◆ MATERIAL FOR THIS EXERCISE
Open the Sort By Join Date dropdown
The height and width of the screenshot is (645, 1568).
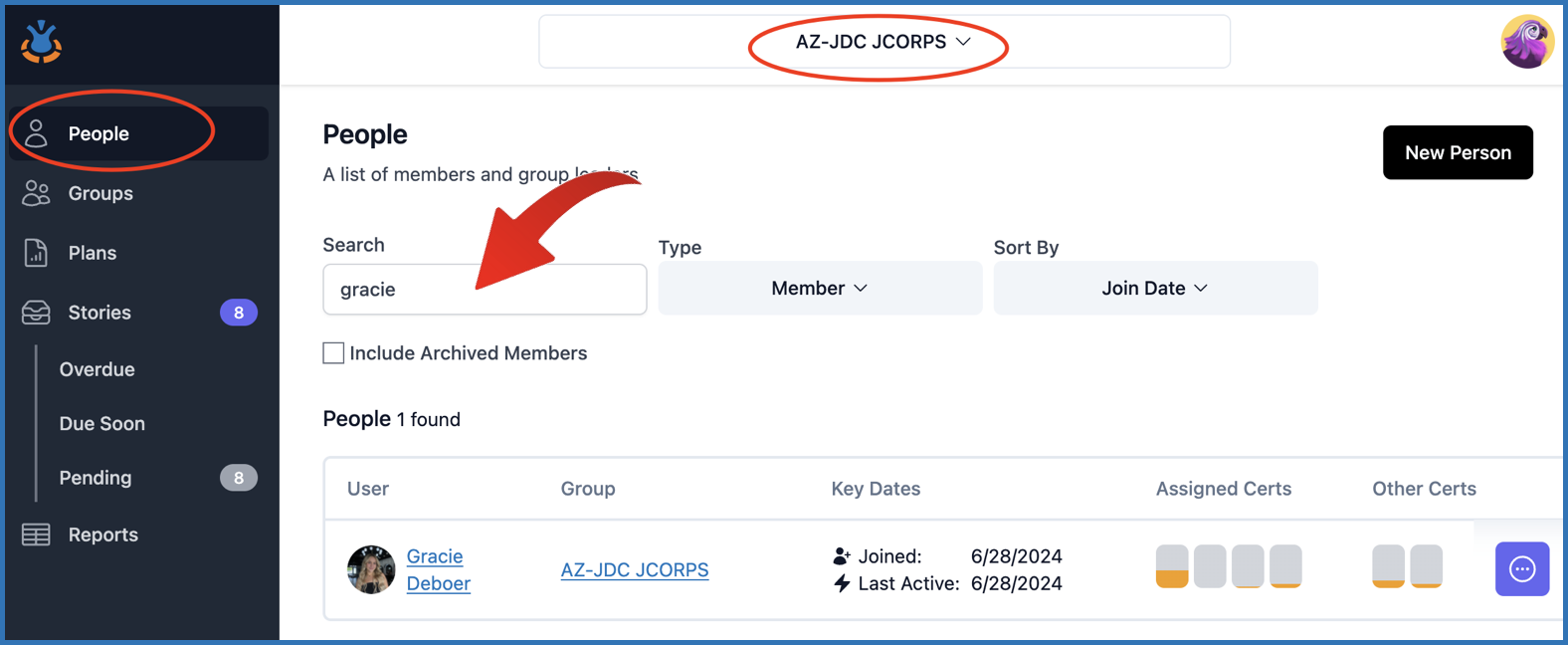click(1154, 289)
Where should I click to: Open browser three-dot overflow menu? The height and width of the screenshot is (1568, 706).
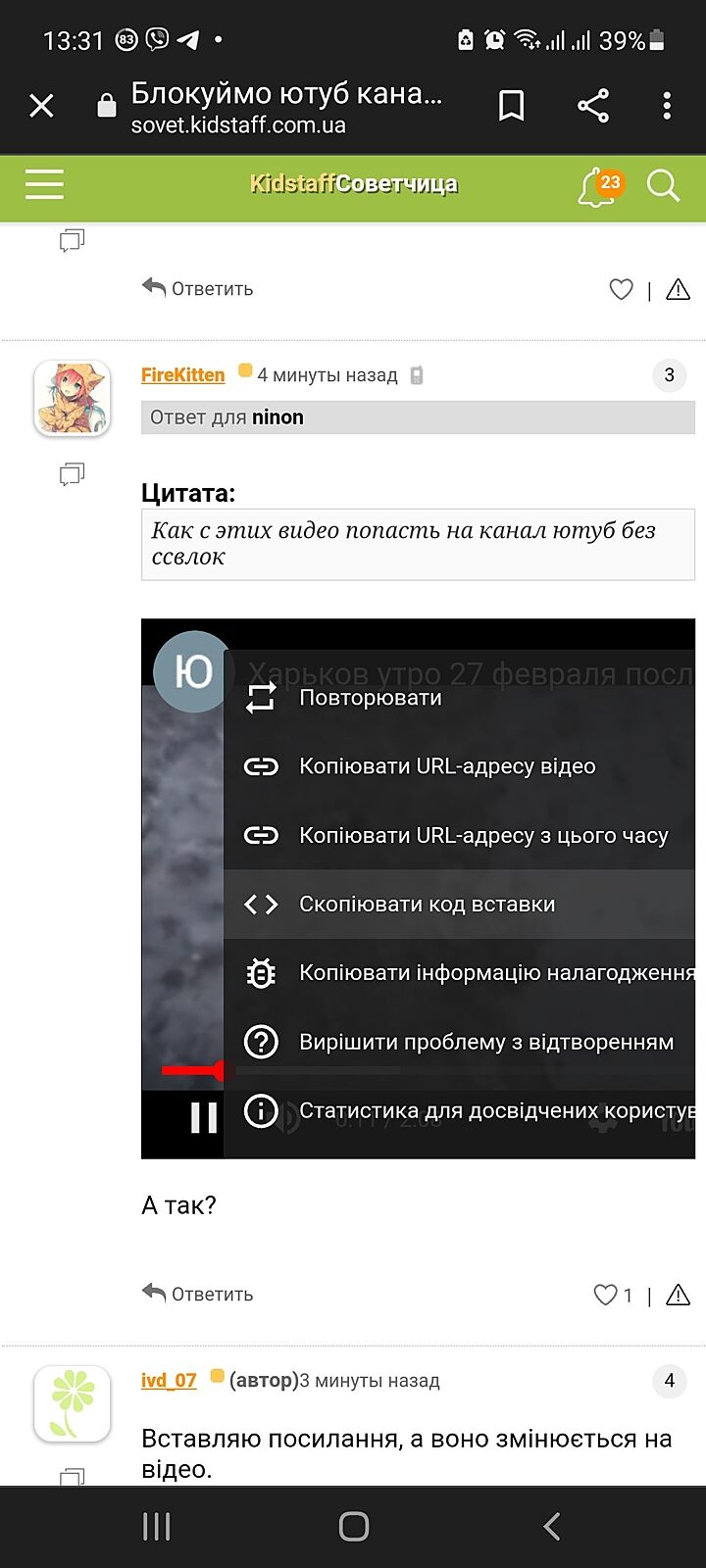[x=667, y=106]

◆ ABOUT THIS EXERCISE
Only the lines from the line with "Where should I" through the closing line of the data, both included, should be set down, exactly as written and without pictures.

◆ SOLVED PROBLEM
Where should I click to: Open browser three-dot overflow menu? The height and width of the screenshot is (1568, 706).
[x=667, y=106]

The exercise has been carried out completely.